Last Tuesday I looked at the clock and four hours had passed. I had been pairing with Claude on a gnarly refactor in the forms extension, and I wasn't tired. Not in the way pairing with a human leaves you tired. No social battery drain, no awkward silences when one of us gets stuck, no compromise on whose music plays. Just me, a model, and a slowly shrinking pile of failing tests.
That should have felt great. Instead it felt a little uncanny.
I've been doing more AI pairing than human pairing this year, and I'm starting to think we need an etiquette for it. Not rules exactly. More like the small social conventions that make human pairing work, translated into a context where one of the two parties has no body, no fatigue, and no sense that maybe it's time for lunch.
The model won't tell you to take a break
This is the first thing nobody warns you about. A human pair will eventually shift in their chair, sigh, suggest coffee. Claude will happily keep going until your eyes glaze over and you commit something you'll regret on Monday. The model has no skin in the ergonomic game. If you don't set the timer, nobody sets the timer.
I now keep a small kitchen timer on my desk. 50 minutes on, 10 off. It feels silly until the day you realize you've been staring at the same diff for an hour and you can't remember what problem you were solving.
It agrees too easily
The second thing is harder. When I push back on a human pair, they push back too. We argue, one of us is right, we move on. When I push back on a model, it almost always folds. "You're right, that's a better approach." Sometimes I was right. Often I wasn't, and now we're both wrong, and the model is cheerfully helping me build the wrong thing faster.
The fix I've landed on is to explicitly ask for resistance. "Argue against this. Where would a senior engineer push back?" That single prompt has saved me from at least three bad refactors this quarter. The model can be a great critic. It just won't volunteer to be one.
It is confident even when wrong
The third thing is the most dangerous. Claude will give you a wrong answer with the same tone of voice it gives you a right one. There is no hesitation, no "hmm, I'm not sure about this part." A human pair shows uncertainty in their face, in their pauses, in the way they hedge. The model just talks.
So you have to manufacture the second opinion. When something feels off but I can't articulate why, I do one of two things. Either I re-paste the original problem into a fresh chat with no context and see if the new instance lands in the same place, or I ask the current chat to evaluate its own solution as if a different engineer had written it. Both work. Both feel a little ridiculous. Both have caught real bugs.
You are both pilot and copilot
This is the part I've been circling around. In human pairing, one person drives and the other watches. The watcher catches the typos, notices the smell, says "wait, that variable shadows the outer one." The watcher's job is to be slightly outside the flow.
With a model, there is no watcher unless you split yourself in two. I have to be the one in the flow writing the code, and also the one half a step back going "is this actually the right shape?" That second role is exhausting in a different way than human pairing. It's not social fatigue. It's the cognitive load of being your own reviewer in real time.

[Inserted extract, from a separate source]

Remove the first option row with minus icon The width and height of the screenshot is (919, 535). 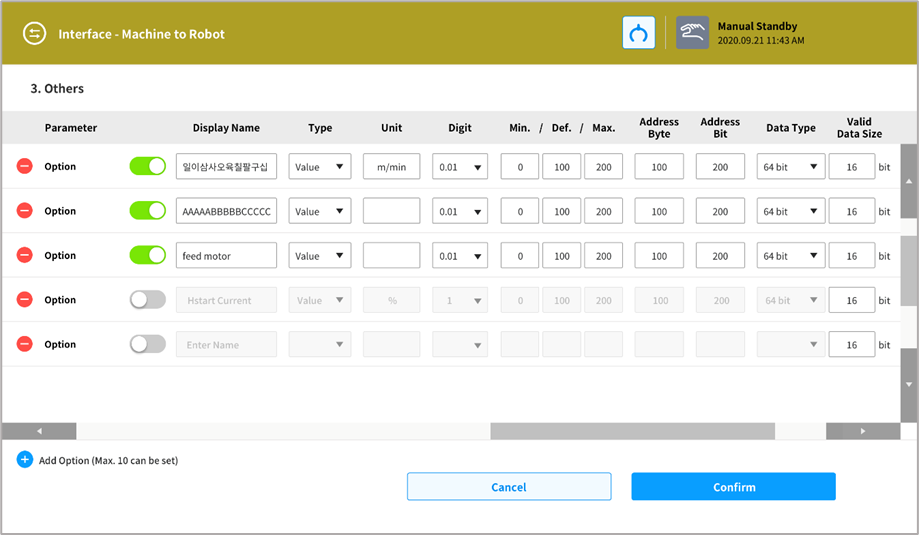(x=25, y=167)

What helps me is handwritten notes between turns. Not on the laptop. On paper. The act of writing slows me down enough that my reviewer brain catches up with my coder brain. It also means when I close the chat I have a record of what I actually decided, not just what the model and I drifted toward.
Patterns that have stuck
A short list of things I now do reflexively:
- Ask the model to play devil's advocate against its own solution before I implement it.
- Re-paste the problem in a fresh chat after 30 minutes to break confirmation drift.
- Keep paper notes per session so my brain stays in the loop.
- Set a timer. The model will not.
- When in doubt, close the chat and walk around the block.
The honest part
Here is the thing nobody talks about. Pairing with AI is lonelier than pairing with a person. You can be productive for four hours and still feel slightly hollow afterward. There is no shared laugh when the test finally passes. No "oh god, I would never have caught that." No coffee with a colleague who watched the whole thing with you.
I don't think that makes AI pairing bad. I think it makes it different, and worth being honest about. Some sessions I want the speed and the patience and the willingness to try the dumb thing first. Other sessions I want a human in the chair next to me, even if we're slower.
The model never blinks. That is a feature and a cost. Knowing which one matters today is the whole skill.